## Text for analysis
=-=-=
Extensive experience in FDI screening and merger control 

As one of the premier competition practices in the world we handle the full spectrum of antitrust issues including merger control; cartel and behavioural investigations; dominance and monopolizations; compliance and counselling; and vertical and horizontal agreements. 

We have extensive experience in successfully guiding high-profile transactions through national public interest reviews and managing the interplay between foreign direct investment/national interest screening and merger control regimes. 

We also advise on market investigations and sector-specific regulatory issues; public procurement and competitive tendering; state aid and U.K. subsidy control; and litigation, including antitrust class action lawsuits and complex litigation at the intersection of antitrust and intellectual property law.  

Critical enforcer experience and insight 

Our team includes former regulators who have held leadership positions in, and maintain long-standing relationships with, key enforcement authorities including the U.S. Department of Justice, the Federal Trade Commission, the U.K. Competition and Markets Authority, the European Commission, and China’s MOFCOM. This gives us real insight into how agencies approach antitrust cases.  

Our team’s experience includes representing clients on some of the world’s most challenging, multijurisdictional antitrust cases that have broken new ground and set legal precedents.
=-=-=
## Your objective
Reproduce the antitrust practice text above word for word, in full.

## Exercise data
=-=-=
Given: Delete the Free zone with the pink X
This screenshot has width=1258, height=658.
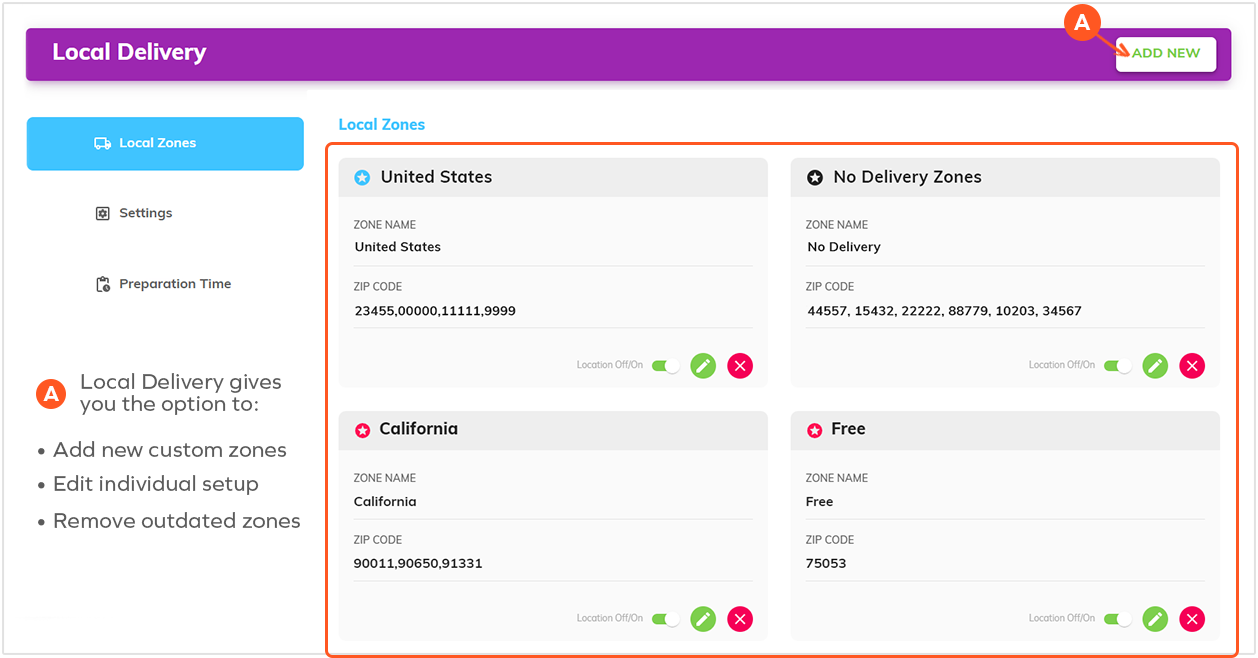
=-=-=
## Answer space
Extensive experience in FDI screening and merger control 

As one of the premier competition practices in the world we handle the full spectrum of antitrust issues including merger control; cartel and behavioural investigations; dominance and monopolizations; compliance and counselling; and vertical and horizontal agreements. 

We have extensive experience in successfully guiding high-profile transactions through national public interest reviews and managing the interplay between foreign direct investment/national interest screening and merger control regimes. 

We also advise on market investigations and sector-specific regulatory issues; public procurement and competitive tendering; state aid and U.K. subsidy control; and litigation, including antitrust class action lawsuits and complex litigation at the intersection of antitrust and intellectual property law.  

Critical enforcer experience and insight 

Our team includes former regulators who have held leadership positions in, and maintain long-standing relationships with, key enforcement authorities including the U.S. Department of Justice, the Federal Trade Commission, the U.K. Competition and Markets Authority, the European Commission, and China’s MOFCOM. This gives us real insight into how agencies approach antitrust cases.  

Our team’s experience includes representing clients on some of the world’s most challenging, multijurisdictional antitrust cases that have broken new ground and set legal precedents.